Signs for the Central Energy Trust Arena and the Awapuni Racecourse will be launched at the Palmerston North Conference and Function Centre, by Mayor Grant Smith, following Armistice Day commemorations in the Square. As well as signs marking the sites, wayfinding signs will be put up to help direct people to them. The new installations will bring the total number of Palmerston North sites with Poppy Places recognition to 30.
Palmerston North City Library Heritage Team Leader Lesley Courtney says Linton Military Camp’s first 11 Poppy Places signs are being launched alongside the final Palmerston North signs. “Eleven streets, on the eleventh of the eleventh month.” More Linton Camp signs will go up yearly.

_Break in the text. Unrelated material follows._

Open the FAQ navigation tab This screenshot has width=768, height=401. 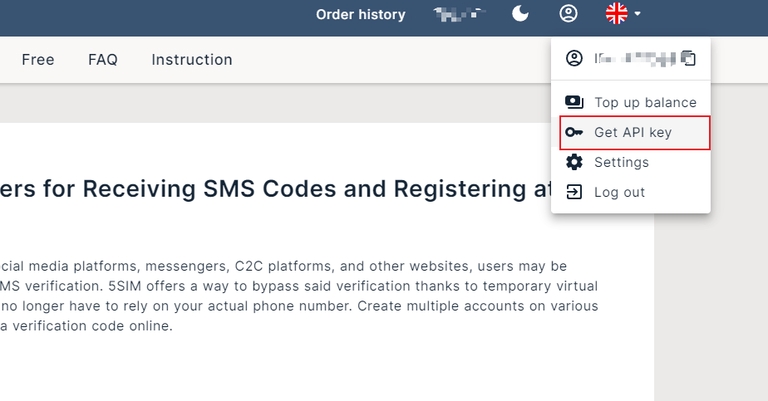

Poppy Places is a national street recognition project that commemorates those who have served overseas in the armed services. Over the past four years, Palmerston North street and place signs with military connections have been embellished with a poppy symbol.
The Palmerston North Defence History Advisory Group has been the motivating body behind Poppy Places, with local businessman Stephen Parsons also playing an instrumental role. “This is quite an accomplishment because of the sustained effort to research our streets,” Courtney says.
Research work has been largely carried out by Evan Greensides, formerly of the library heritage team, now Senior Archivist at Archives Central.
“Each person’s story is an intimate window into conflicts that destroyed individual identity through overwhelming scale. It has been an honour and a privilege to memorialise these New Zealanders' sacrifice for our future with the Poppy Places project.”